GOLDEN – Jefferson County school board members have again voted to censure fellow board member Laura Boggs, this time for remarks she made during a radio interview in which she agreed Superintendent Cindy Stevenson “should be shot.”
The five-member board voted 4-0 in favor of censure – under board procedures, Boggs is not allowed to vote on the motion – after more than an hour of public comment from more than 20 speakers arguing for and against the action.
Several supporters of Boggs, the board’s lone conservative, said the censure was more about Boggs’ politics and her open opposition to the district’s proposed tax increases than a comment made on a conservative talk show.
“Thank you Laura Boggs for representing me,” said Robert Sander of Lakewood. “When you get censured … please wear it as a scarlet letter.”
But most of the standing-room-only crowd who filled the board’s meeting room seemed in favor of censure, and a number called on Boggs to resign.
When Jim Ellis, principal of Ralston Valley High School, asked audience members who supported the censure to stand, more than a hundred educators, parents and community members rose to their feet.
“We are sickened, saddened, shocked and frankly disgusted” by Boggs’ actions, Ellis said, adding that Boggs’ “disruptions” make Jeffco educators’ work harder.
Ellis and others who spoke in support of censure also used their time to praise Stevenson, a Jeffco schools graduate who began her teaching career in the district she now leads.
“We want you to know you are loved, you are appreciated and we will stand up with you every step of the way,” teacher-librarian Mike McQueen of McLain High School told her.
Boggs’ comments about Stevenson came during a lengthy Oct. 18 interview with Jason Worley, co-host of conservative Grassroots Radio Colorado on 560 AM.
During the interview, the two discussed the school district’s proposed tax increases.
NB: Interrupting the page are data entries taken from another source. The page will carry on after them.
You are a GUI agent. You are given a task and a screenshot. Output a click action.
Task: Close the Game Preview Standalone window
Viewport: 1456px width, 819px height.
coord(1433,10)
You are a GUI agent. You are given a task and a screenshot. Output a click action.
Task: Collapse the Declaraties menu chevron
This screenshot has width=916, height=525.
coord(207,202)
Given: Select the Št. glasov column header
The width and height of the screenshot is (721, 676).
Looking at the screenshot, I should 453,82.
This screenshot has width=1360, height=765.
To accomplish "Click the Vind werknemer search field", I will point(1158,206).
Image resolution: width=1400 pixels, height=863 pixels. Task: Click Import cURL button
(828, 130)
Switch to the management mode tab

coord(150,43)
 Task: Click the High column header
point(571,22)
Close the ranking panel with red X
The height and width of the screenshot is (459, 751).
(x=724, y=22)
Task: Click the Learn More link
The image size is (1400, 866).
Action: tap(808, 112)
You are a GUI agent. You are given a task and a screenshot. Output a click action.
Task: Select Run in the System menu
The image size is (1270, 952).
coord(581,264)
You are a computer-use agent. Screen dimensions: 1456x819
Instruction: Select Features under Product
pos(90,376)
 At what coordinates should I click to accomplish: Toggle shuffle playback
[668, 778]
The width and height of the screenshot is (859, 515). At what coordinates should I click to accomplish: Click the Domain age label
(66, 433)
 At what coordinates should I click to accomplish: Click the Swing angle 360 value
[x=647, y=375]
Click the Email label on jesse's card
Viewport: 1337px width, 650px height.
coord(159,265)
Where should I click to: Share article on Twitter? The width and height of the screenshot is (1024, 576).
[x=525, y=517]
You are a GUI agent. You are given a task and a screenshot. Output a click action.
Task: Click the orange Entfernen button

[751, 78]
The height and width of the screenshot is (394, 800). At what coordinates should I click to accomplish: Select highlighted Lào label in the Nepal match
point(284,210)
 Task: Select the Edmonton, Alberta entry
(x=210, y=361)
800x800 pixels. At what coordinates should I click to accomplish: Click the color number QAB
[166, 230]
Worley, incensed by the idea of a Jeffco employee focused on social media, said, “If you have a Facebook person still in Jefferson County, your superintendent should be shot.”
“Yes,” Boggs responded.
“I’m sorry,” Worley said.
“Yep,” Boggs said, and the two laughed.
Later, Boggs told 9News that she was on her phone, not in the studio with Worley, and didn’t fully hear what he said.
She said she sent Stevenson a handwritten note containing an apology and asking for her forgiveness. Stevenson later said she believed the apology was “hollow.”
Boggs again apologized before the censure vote.
“I have a high level of respect for the superintendent. I have voted for her renewal a couple of times,” Boggs said. “My apologies are for the community as well and for my fellow board members.”
But several board members said Boggs’ comments deserved consequences. A censure is essentially an official reprimand or expression of disapproval, but carries no other weight.
“Ms. Boggs’ reaction and laughter … are reprehensible, especially when we take into consideration the history of Jefferson County,” said board President Lesley Dahlkemper. “If there is one thing we can all agree on … it’s that this board’s primary focus should be on student achievement, that’s our mission.
“I will also promise you that this board will not allow Ms. Boggs’ behavior to distract us from that mission.”
Boggs was previously censured in 2010 for what board members described as a string of “unethical behavior” that included Boggs’ threatening to derail a $32.8 million federal grant and to “tear this county apart” in a meeting with Stevenson.